L’ensemble des syndicats opérant dans le secteur du transport urbain et interurbain au Sénégal a décidé de cesser le travail pendant trois jours, du lundi 30 mars au mercredi 1er avril 2026. Le mot d’ordre, unanimement adopté, marque une convergence inédite des organisations syndicales du secteur, qui entendent ainsi faire pression sur les autorités compétentes pour obtenir satisfaction de leurs revendications.
Cette grève générale, si elle venait à être massivement suivie, paralyserait de facto les déplacements de millions de Sénégalais, aussi bien dans les grands centres urbains dont l’agglomération dakaroise, la plus concernée en raison de sa densité de trafic que sur les axes interurbains reliant les différentes régions du pays.
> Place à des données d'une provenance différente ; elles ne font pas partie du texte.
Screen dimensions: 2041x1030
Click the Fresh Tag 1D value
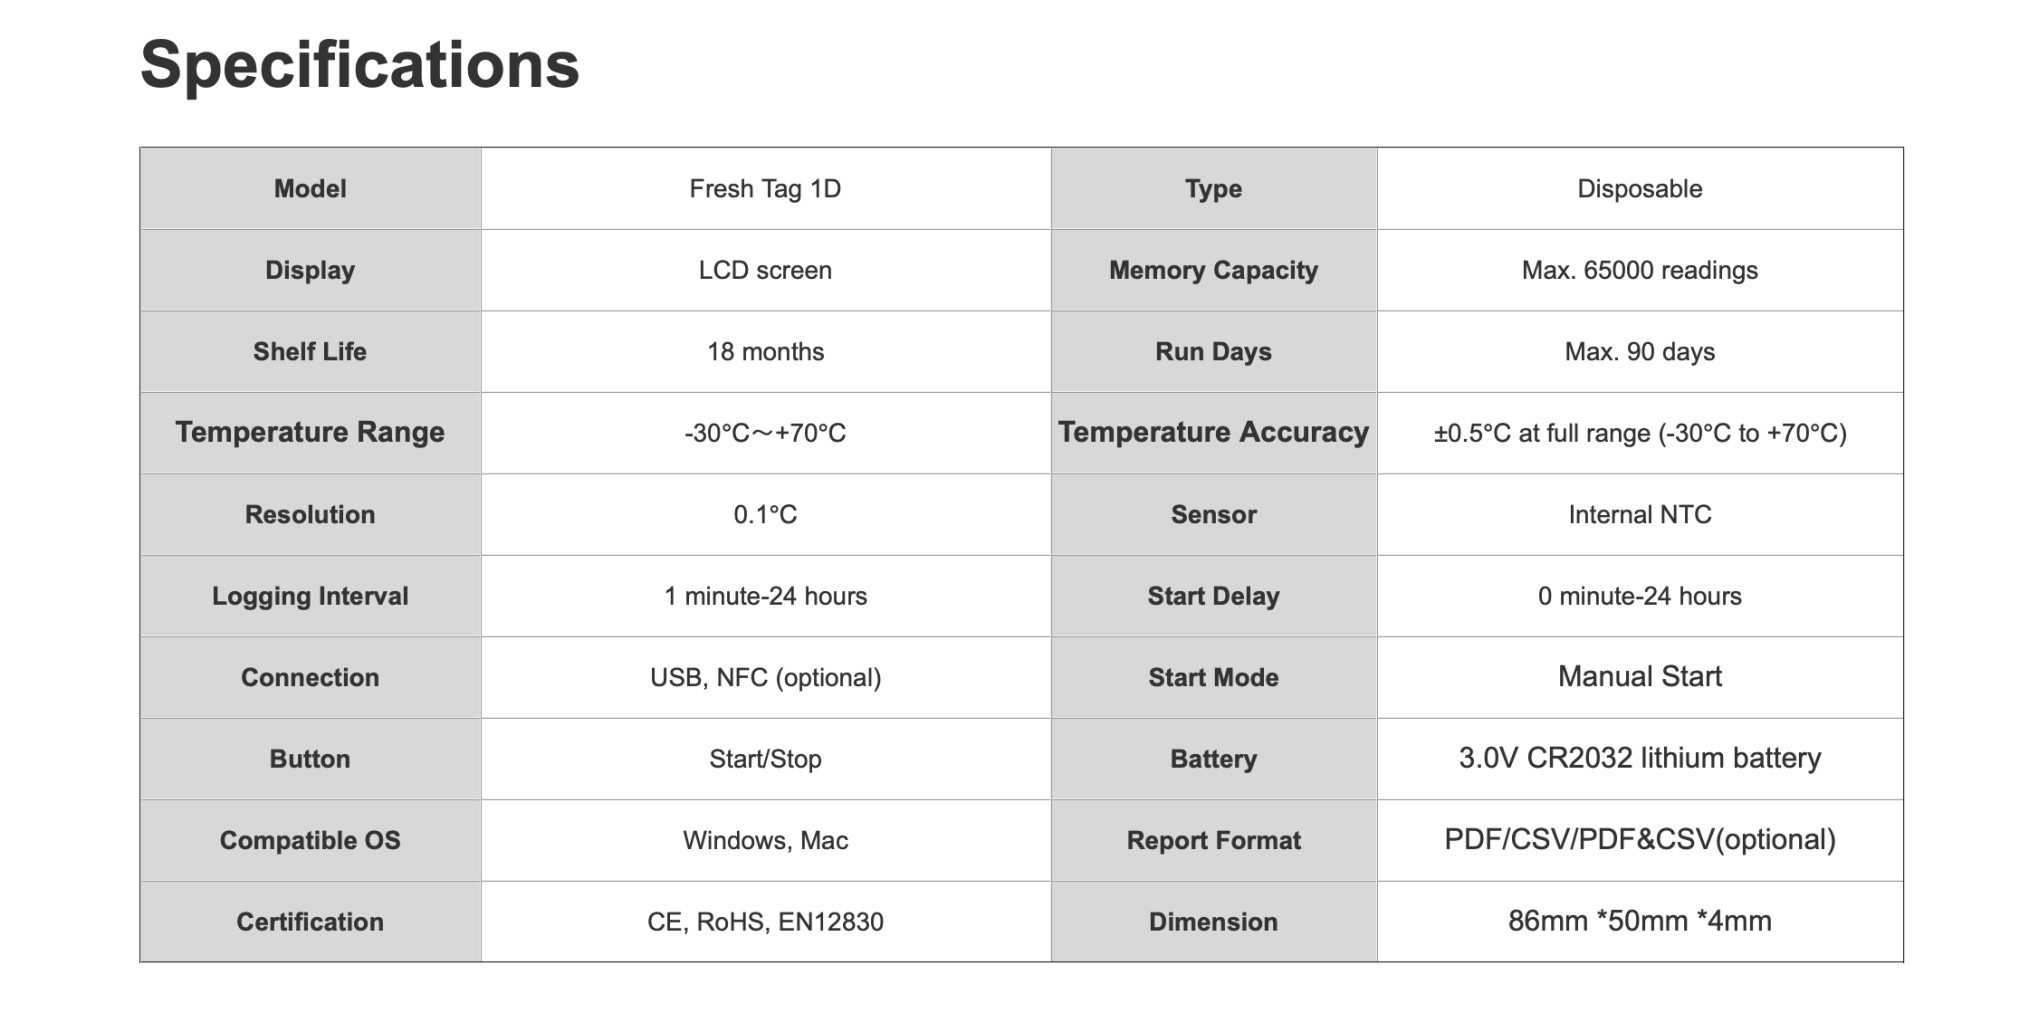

Les usagers des transports en commun, qui constituent la grande majorité des voyageurs, devront s’organiser en conséquence pour pallier l’immobilisation prévisible des véhicules de transport public et des cars rapides.
Le préavis de grève intervient dans un contexte de tensions persistantes dans le secteur, où les professionnels du transport dénoncent régulièrement des conditions d’exercice dégradées, des charges d’exploitation en hausse et un dialogue social qu’ils jugent insuffisant avec les pouvoirs publics.